Actions to take:
#1 Reproduce the convergence article word for word, everything from "Even the studies" down to "the year 2001.".
#2 In the convergence article, how much has the cost of transmission declined over the past 15 years?

Extracted text:
(begin)

The Meeting Point

It has all the ingredients of a dream
story. But this dream certainly has a touch of reality which will
come true. The hot topic of this dream story is none other than
convergence. By “convergence”, we mean the meeting
point of voice, data, and image or a process to integrate
different technolgies.

To make this reality happen, the need
of the hour is an imaginative and intelligent appreciation of the
potential of convergence of technologies.

 

What Is Convergence?

Here we are trying to give a
few definitions of convergence. The first one we call “the
basic concept”. It defines convergence as the coming
together of networks, terminal devices, and applications. On the
network side is the telecom, data, and entertainment networks.
Telephone, computer, and television stand on the terminal devices
side. And on the part of application stands corporates, Defence,
consumers, etc.

Naturally, the question then arises is how is
it possible? Primarily, because the networks have been
digitalized, especially the telecommunication networks. Cable TV
networks are currently undergoing the same change. In the
process, these networks are adding more users. More important is
the access across these networks. It is provided in the form of
specialized applications and intelligence embedded in the
networks.

Digital networks have the unique ability to
treat all information streams as a digital bit stream. ATM-based
networks accomodate information with predictable levels of delay.
Even the studies are moving in this direction. Some analysts have
predicted that the information riding over the Information Super
Highway will be 98 percent digital by the year 2001.

Meanwhile, the rules of the game have also
assumed new proportions. With the development of optical fibre
and the micro processor, ground rules of network design are
changing. On the economic front, the cost of transmission has
declined by one third over the past 15 years. And the net results
are the new opportunities in multi vendor-compatible optical
networks transporting digital information at low costs. To add to
the advantages are the advances taking place in the area of
lightwave transmission. Now 2.5 Gbps commercial fibre systems are
estimated to reach a trillion bit capacity system by 2002. The
experimental trillion bit system has already been demonstrated by
the scientists at the Bell Labs.

“The basic
concept” defines convergence as the coming together
of networks, terminal devices, and applications.

(end)

Records of locating words and elements:
(begin)

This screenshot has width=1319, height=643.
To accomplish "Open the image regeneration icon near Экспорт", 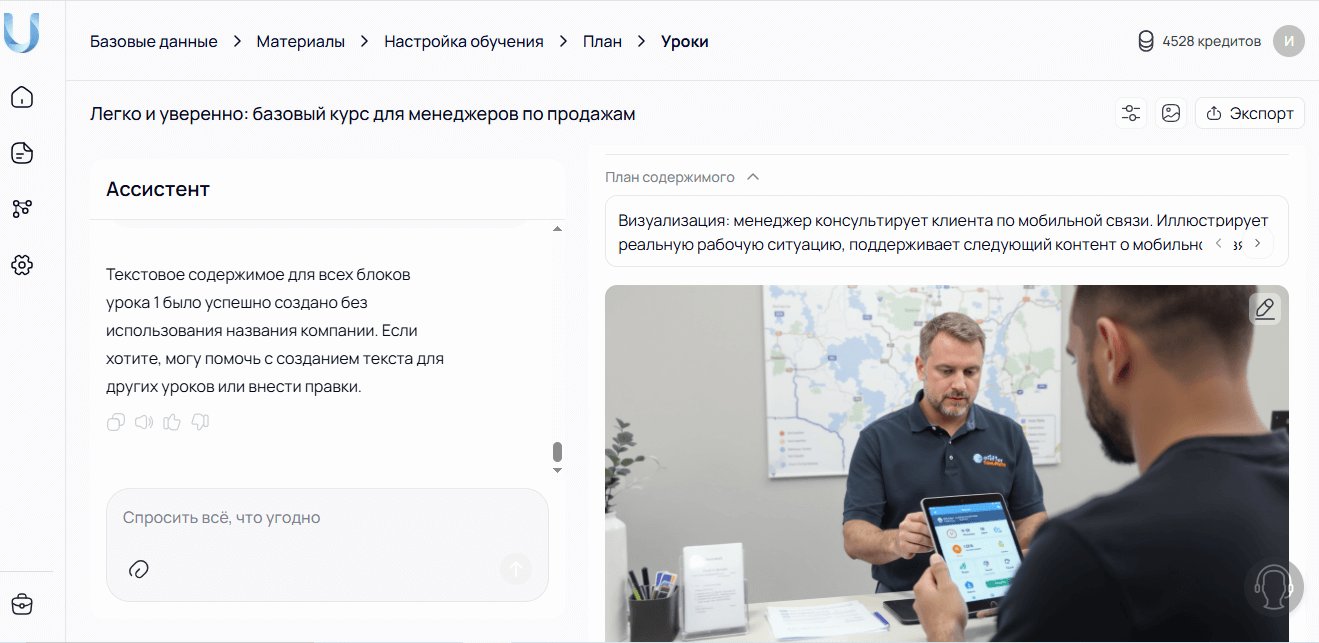I will [1171, 113].
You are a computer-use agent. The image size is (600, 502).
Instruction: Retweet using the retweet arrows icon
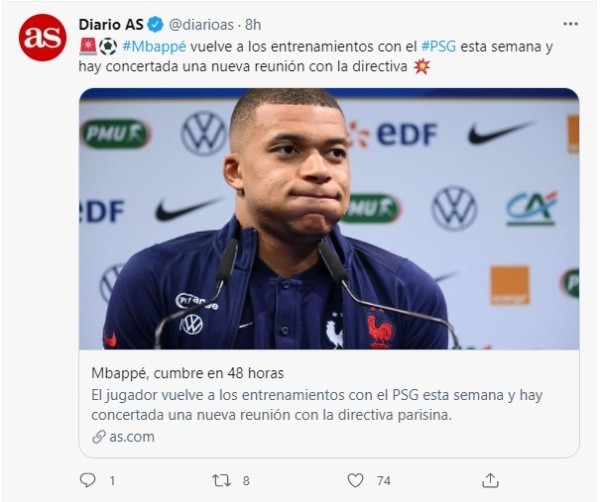coord(222,480)
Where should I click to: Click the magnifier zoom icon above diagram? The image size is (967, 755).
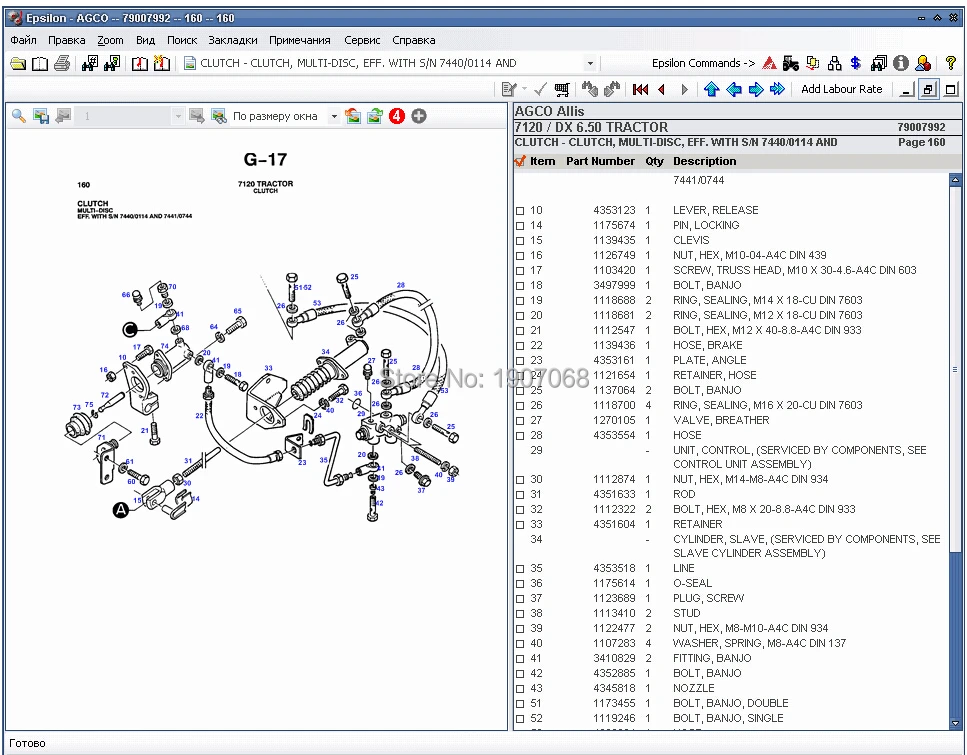[18, 116]
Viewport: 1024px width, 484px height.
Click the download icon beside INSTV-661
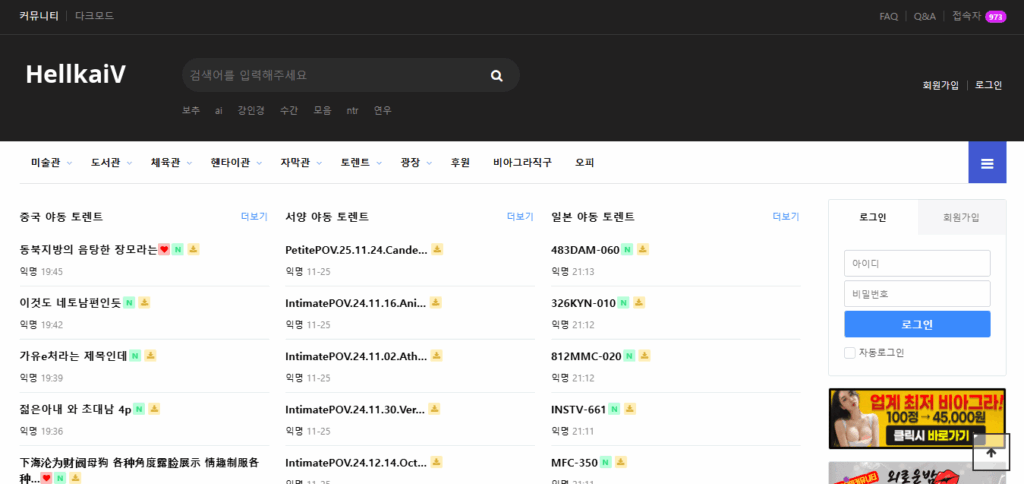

(end)

Results by task:
#1
Even the studies are moving in this direction. Some analysts have
predicted that the information riding over the Information Super
Highway will be 98 percent digital by the year 2001.

#2 By one third.